### [WORK ORDER]
Every entry must appear in the answer exactly as written.

### [Stored data]
_____

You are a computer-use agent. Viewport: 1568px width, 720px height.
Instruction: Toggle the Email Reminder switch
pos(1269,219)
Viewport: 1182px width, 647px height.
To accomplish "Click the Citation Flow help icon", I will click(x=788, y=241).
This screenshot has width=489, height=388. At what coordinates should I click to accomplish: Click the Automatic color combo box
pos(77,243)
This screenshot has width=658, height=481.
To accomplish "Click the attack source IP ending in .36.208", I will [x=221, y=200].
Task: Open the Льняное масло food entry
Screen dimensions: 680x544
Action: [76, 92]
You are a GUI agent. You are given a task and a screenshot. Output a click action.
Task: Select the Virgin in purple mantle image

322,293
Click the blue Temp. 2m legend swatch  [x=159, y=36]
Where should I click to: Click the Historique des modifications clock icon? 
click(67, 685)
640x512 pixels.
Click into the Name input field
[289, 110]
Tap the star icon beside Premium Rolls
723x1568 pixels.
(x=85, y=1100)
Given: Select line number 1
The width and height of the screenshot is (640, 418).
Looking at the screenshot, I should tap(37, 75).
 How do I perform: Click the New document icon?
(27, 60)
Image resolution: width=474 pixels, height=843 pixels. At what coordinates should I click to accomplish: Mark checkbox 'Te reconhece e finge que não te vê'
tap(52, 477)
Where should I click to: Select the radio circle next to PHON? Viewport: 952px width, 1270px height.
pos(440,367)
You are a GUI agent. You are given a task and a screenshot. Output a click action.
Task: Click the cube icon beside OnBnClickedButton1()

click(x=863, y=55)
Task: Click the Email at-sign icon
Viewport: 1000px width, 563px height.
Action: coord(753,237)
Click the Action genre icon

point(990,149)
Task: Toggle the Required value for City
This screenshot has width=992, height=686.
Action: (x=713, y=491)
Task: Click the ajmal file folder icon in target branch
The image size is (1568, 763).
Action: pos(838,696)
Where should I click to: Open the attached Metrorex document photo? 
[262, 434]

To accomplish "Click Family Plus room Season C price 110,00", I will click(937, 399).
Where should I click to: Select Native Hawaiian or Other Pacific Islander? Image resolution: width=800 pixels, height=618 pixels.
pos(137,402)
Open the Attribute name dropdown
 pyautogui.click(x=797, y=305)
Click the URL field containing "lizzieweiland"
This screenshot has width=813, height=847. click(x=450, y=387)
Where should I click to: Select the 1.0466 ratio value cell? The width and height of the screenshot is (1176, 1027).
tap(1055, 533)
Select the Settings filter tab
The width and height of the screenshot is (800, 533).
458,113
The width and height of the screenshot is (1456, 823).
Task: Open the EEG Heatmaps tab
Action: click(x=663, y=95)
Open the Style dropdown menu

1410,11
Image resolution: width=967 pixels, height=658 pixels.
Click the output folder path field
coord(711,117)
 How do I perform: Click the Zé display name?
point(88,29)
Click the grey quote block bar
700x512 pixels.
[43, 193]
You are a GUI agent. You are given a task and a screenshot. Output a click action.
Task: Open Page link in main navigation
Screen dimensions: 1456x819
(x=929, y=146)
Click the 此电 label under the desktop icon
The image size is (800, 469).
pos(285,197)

_____

### [TASK OUTPUT]
You are a computer-use agent. Viewport: 1568px width, 720px height.
Instruction: Toggle the Email Reminder switch
pos(1269,219)
Viewport: 1182px width, 647px height.
To accomplish "Click the Citation Flow help icon", I will click(x=788, y=241).
This screenshot has width=489, height=388. At what coordinates should I click to accomplish: Click the Automatic color combo box
pos(77,243)
This screenshot has width=658, height=481.
To accomplish "Click the attack source IP ending in .36.208", I will [x=221, y=200].
Task: Open the Льняное масло food entry
Screen dimensions: 680x544
Action: [76, 92]
You are a GUI agent. You are given a task and a screenshot. Output a click action.
Task: Select the Virgin in purple mantle image

322,293
Click the blue Temp. 2m legend swatch  [x=159, y=36]
Where should I click to: Click the Historique des modifications clock icon? 
click(67, 685)
640x512 pixels.
Click into the Name input field
[289, 110]
Tap the star icon beside Premium Rolls
723x1568 pixels.
(x=85, y=1100)
Given: Select line number 1
The width and height of the screenshot is (640, 418).
Looking at the screenshot, I should tap(37, 75).
 How do I perform: Click the New document icon?
(27, 60)
Image resolution: width=474 pixels, height=843 pixels. At what coordinates should I click to accomplish: Mark checkbox 'Te reconhece e finge que não te vê'
tap(52, 477)
Where should I click to: Select the radio circle next to PHON? Viewport: 952px width, 1270px height.
pos(440,367)
You are a GUI agent. You are given a task and a screenshot. Output a click action.
Task: Click the cube icon beside OnBnClickedButton1()

click(x=863, y=55)
Task: Click the Email at-sign icon
Viewport: 1000px width, 563px height.
Action: coord(753,237)
Click the Action genre icon

point(990,149)
Task: Toggle the Required value for City
This screenshot has width=992, height=686.
Action: (x=713, y=491)
Task: Click the ajmal file folder icon in target branch
The image size is (1568, 763).
Action: pos(838,696)
Where should I click to: Open the attached Metrorex document photo? 
[262, 434]

To accomplish "Click Family Plus room Season C price 110,00", I will click(937, 399).
Where should I click to: Select Native Hawaiian or Other Pacific Islander? Image resolution: width=800 pixels, height=618 pixels.
pos(137,402)
Open the Attribute name dropdown
 pyautogui.click(x=797, y=305)
Click the URL field containing "lizzieweiland"
This screenshot has width=813, height=847. click(x=450, y=387)
Where should I click to: Select the 1.0466 ratio value cell? The width and height of the screenshot is (1176, 1027).
tap(1055, 533)
Select the Settings filter tab
The width and height of the screenshot is (800, 533).
458,113
The width and height of the screenshot is (1456, 823).
Task: Open the EEG Heatmaps tab
Action: click(x=663, y=95)
Open the Style dropdown menu

1410,11
Image resolution: width=967 pixels, height=658 pixels.
Click the output folder path field
coord(711,117)
 How do I perform: Click the Zé display name?
point(88,29)
Click the grey quote block bar
700x512 pixels.
[43, 193]
You are a GUI agent. You are given a task and a screenshot. Output a click action.
Task: Open Page link in main navigation
Screen dimensions: 1456x819
(x=929, y=146)
Click the 此电 label under the desktop icon
The image size is (800, 469).
pos(285,197)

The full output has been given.